# start of Raw records

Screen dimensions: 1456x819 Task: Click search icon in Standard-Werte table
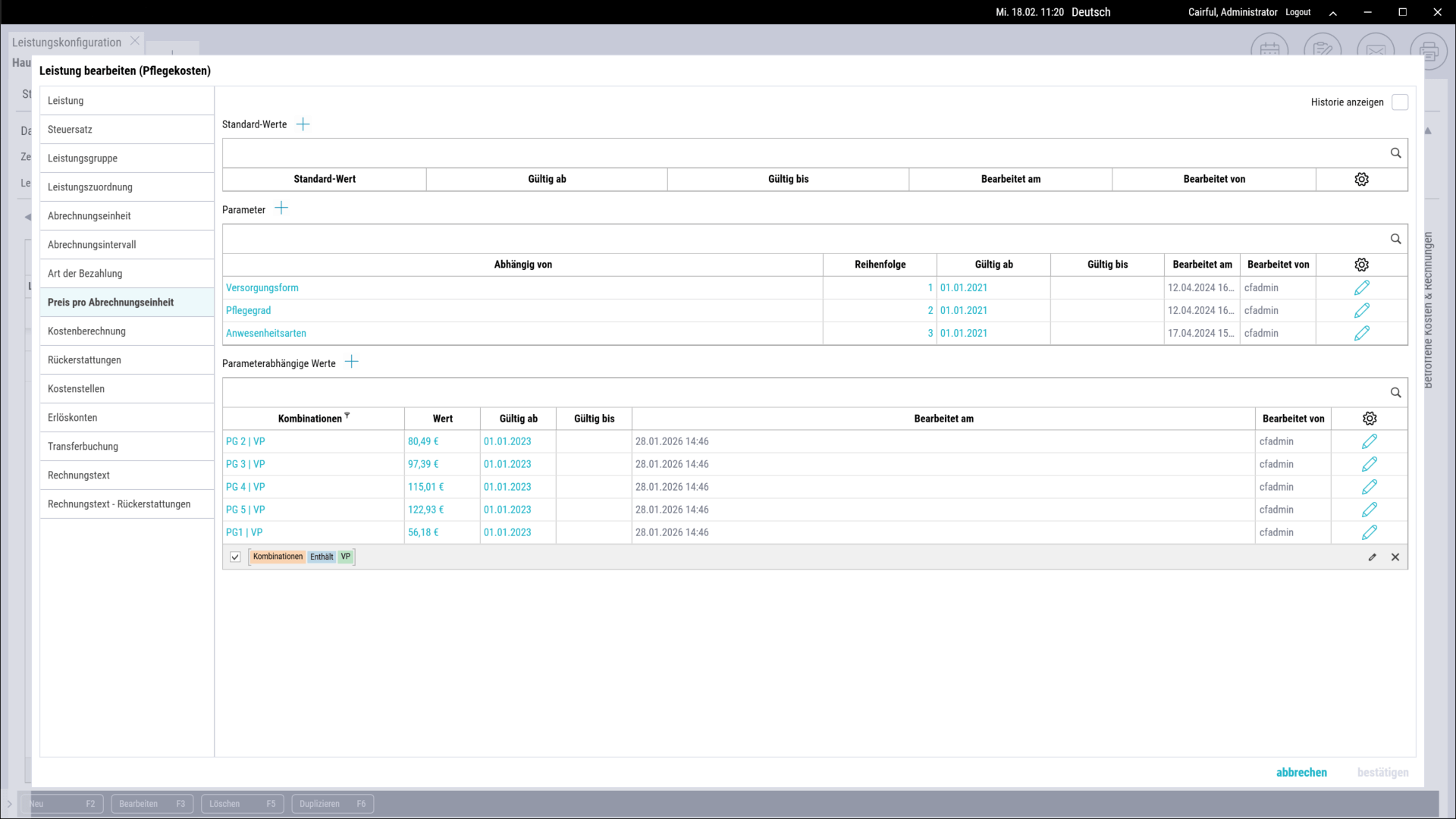click(1395, 153)
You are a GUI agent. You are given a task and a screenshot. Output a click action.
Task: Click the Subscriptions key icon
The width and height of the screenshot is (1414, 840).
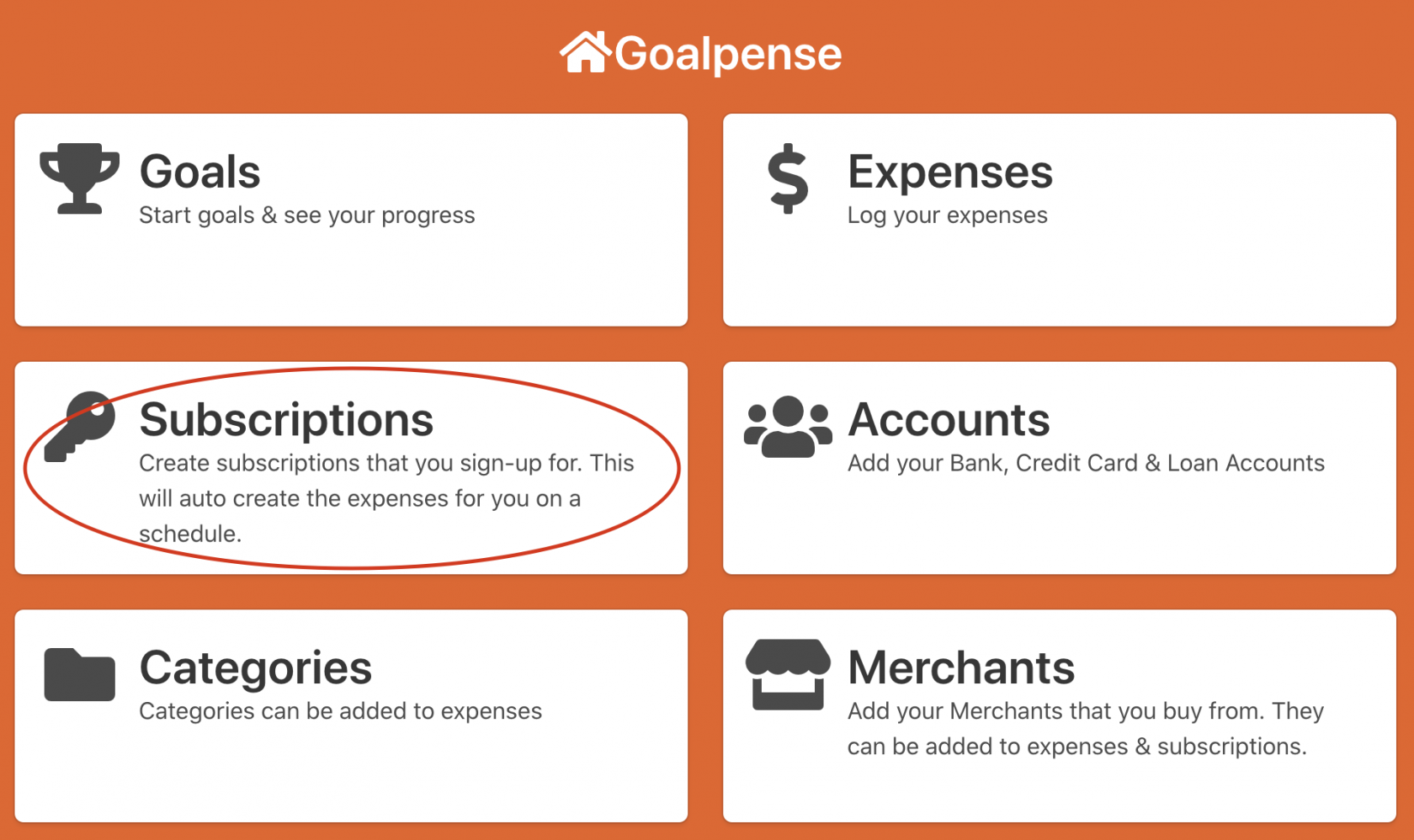80,426
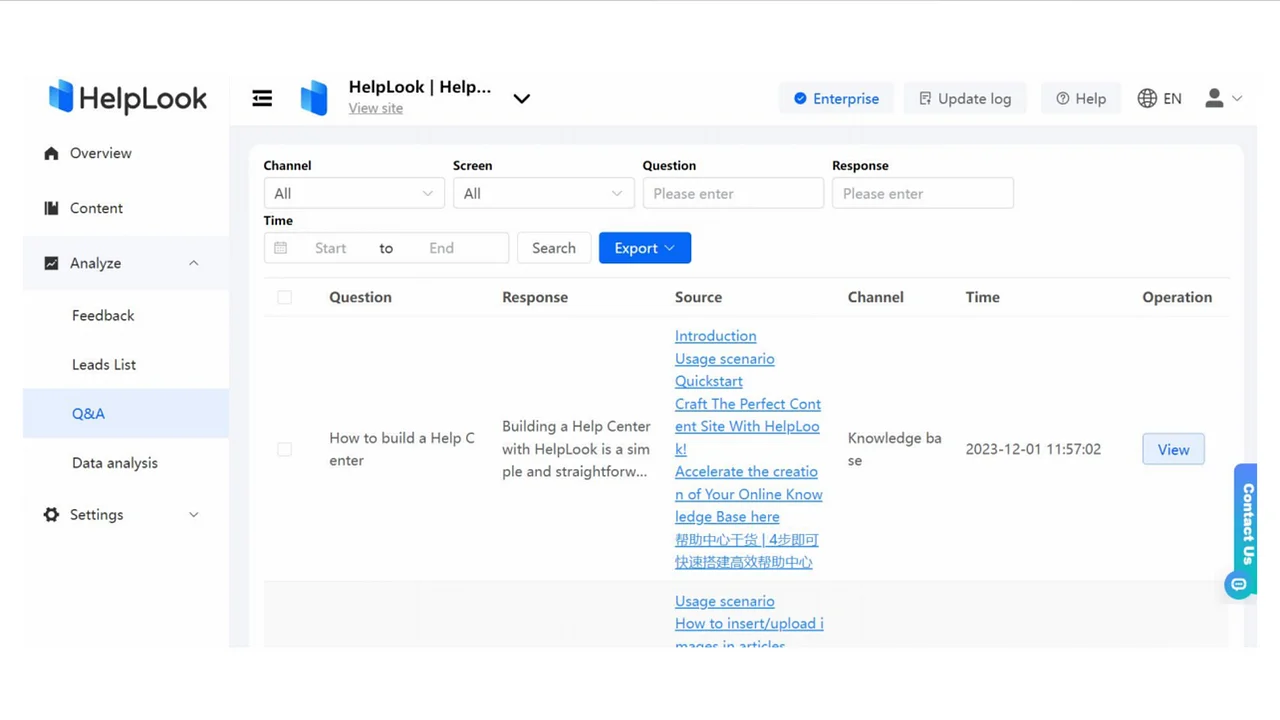Collapse the Analyze section chevron
Image resolution: width=1280 pixels, height=720 pixels.
click(193, 263)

# end of Raw records

=== Task requirements ===
Write out all of the records above word for word, leaving the pictures out of your answer.

=== Written answer ===
Screen dimensions: 1456x819 Task: Click search icon in Standard-Werte table
click(1395, 153)
You are a GUI agent. You are given a task and a screenshot. Output a click action.
Task: Click the Subscriptions key icon
The width and height of the screenshot is (1414, 840).
80,426
Collapse the Analyze section chevron
Image resolution: width=1280 pixels, height=720 pixels.
click(193, 263)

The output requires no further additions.